Lobsanova played a nameless role (just like the other 11 dancers in the piece), but was dressed in purple, and so stood out, and not just because of the garish (and that’s the word to describe the unfortunate costumes with their airline hostess hats by Galina Solovyeva — what was she thinking???) colour she was forced to wear. In contrast to the others who seemed to be rushing to keep up with the work’s break-neck speed, Lobsanova appeared comfortable and relaxed, as if the work were created on her. It really was remarkable, how she seemed to glide through it, seemingly even enjoying the complex pastiche of acrobatic moves that her colleagues strained to make look natural.
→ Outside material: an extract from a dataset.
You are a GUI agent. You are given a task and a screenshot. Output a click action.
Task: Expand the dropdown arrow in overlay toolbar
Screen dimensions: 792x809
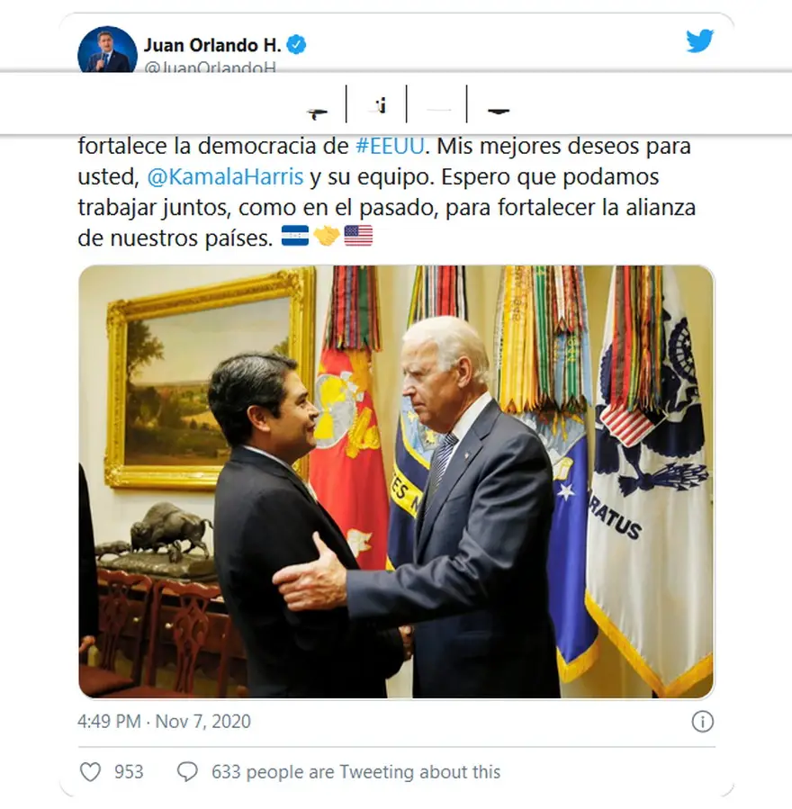499,111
The work wasn’t my favourite of the evening. I felt there was far too much going on, and don’t get me started again on those horrible Smartie Box dresses!  It was as if Ratmansky felt compelled to say all he ever wanted to say, in one ballet, and the result was kinetic overload: ballet on Ritalin.

Calmer by far, and deliberately so, was the opening work on the program, Balanchine’s Apollo. celebrating the god of art, music and song, the work is a paean to cool, classical control, what the Greek god, often presented in opposition to his more lusty, more ribald, more chaotic kinsmen Dionysus, also represents.

Created in 1928 when Balanchine was a member of Diaghilev’s famed Les Ballets Russes, it is a remarkable achievement, packed with potent physical imagery, experimental choreography (straight-back ballet combined with hip-thrusting jazz moves and other popular social dance idioms of the day) and an original score by the incomparable Igor Stravinsky.

Guillaume Cote brought a robust, maverick quality to the role that was most satisfying to watch. His wife, principal dancer  Heather Ogden was strong as one of the Muses, Polyhymnia, imparting to the role sensuality. Bridgett Zehr as Calliope was less convincing; she had the technical acumen for the role but lacked emotional depth. Her dancing left me cold.

The best of Apollo’s female attendants by far was Xiao Nan Yu, as Terpsichore, the muse of dance. The choreography wrapped tightly around her like a second-skin,she danced with Cote as if she were locked in a physical conversation with him. You could sense her intelligence, feel her empathy with the music.